Does loyalty exist in the wild? Does friendship exist in the wild? Does love exist in the wild? If there was no society, would marriage exist?

If there are only one man and a woman left on the planet, can they get married? Do they need a witness? Do they need a legal contract? Do they need a religious figure? If they can, we are bound by consistency to say that all religious and legal institutions are unneeded for a marriage to occur. The legal paperwork is futile, too.


Consider friendship. Almost everyone on this planet has a best friend. Are their religious or legal rules of friendship? How then are people so successful at having a best friend, some time, even a best friend forever. Do best friends forever (BFFs) make any vows to each other? How do they sustain their friendships? The answer is very simple-- people are naturally inclined to be friends. Just like a dog is naturally loyalty, humans implicitly understand friendship. Even children understand friendship. They don't have to be taught friendship.


People fail when they legislate friendship when they start to think of what to say, what not to say, how to act, and how not to act. In the west, political correctness runs wild, which often implies a set of behavioral rules which impede people's natural ability to connect and be friends. Friendship is predicated on freedom. There is no way one can reach that freedom via self-regulation. Say what you say. Be what you want to be, like little children. See how quickly you make friends. Thus, friendship is not a cause but a consequence or a recognition of some sort of implicit values being kept (e.g. truth, honesty, loyalty).

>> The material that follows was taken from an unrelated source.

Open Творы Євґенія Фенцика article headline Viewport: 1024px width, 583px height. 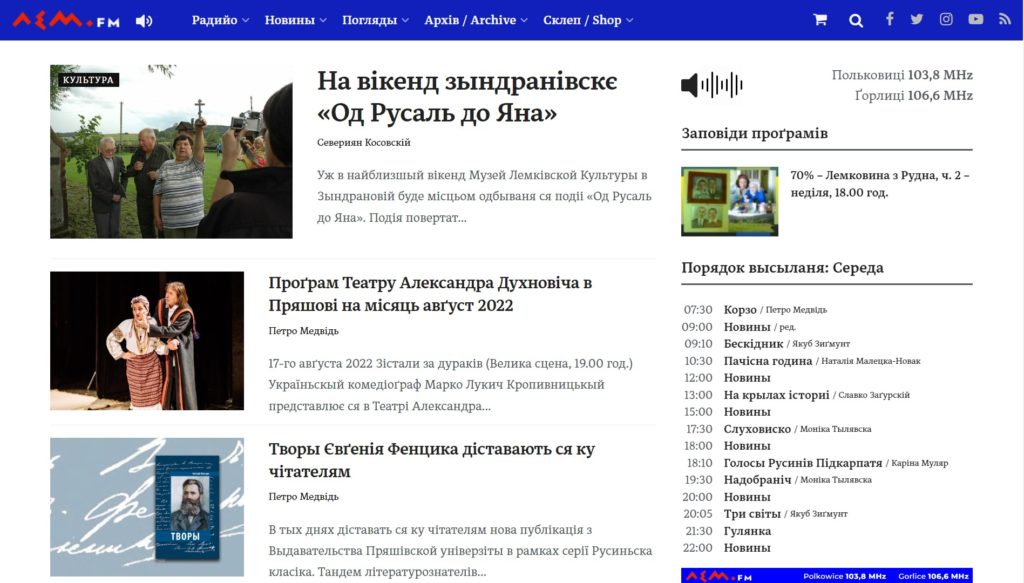(x=431, y=460)
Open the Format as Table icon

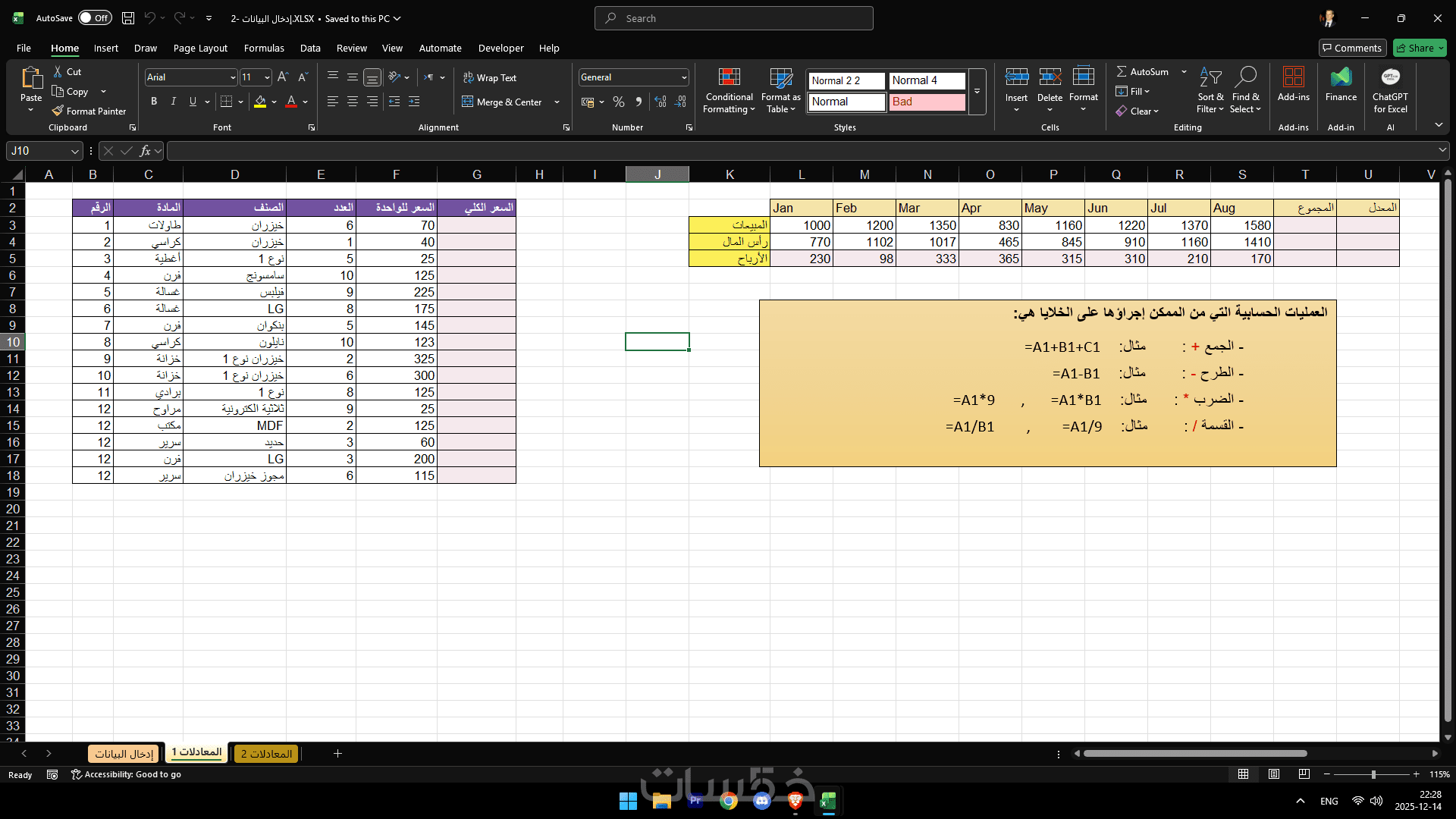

Similarly, marriage is a recognition of implicit values kept mutually and unintentionally. The vows of marriage externalize these values. The pronouncement of these vows means nothing if the implicit values are not mutually kept. When I say kept, I don't mean that the parties involved force themselves to keep them. If they are intentional about it, it implies that they don't have these these values. By the word recognition, I mean these implicit values were kept unintentionally. Marriage is a recognition or a summary of this relationship.


If the vows are kept explicitly but the underlying values are missing, it is fundamentally not a marriage, just like everyone you call a friend is not a friend (ever had a friendship where you and your friend did everything right, yet you couldn't feel secure in it?). A dog doesn't promise loyalty and you don't ask for it but you consider it loyal when he implicit values of loyalty are kept. Likewise, marriage is not a cause but a consequence or a recognition of implicit spontaneous love. This is what marriage means. It has nothing to do with religion and law, just like friendship has nothing to do with either. The marriage license is just as useless if the implicit values have been dropped. Laws, religions and political, only distract people from the truth.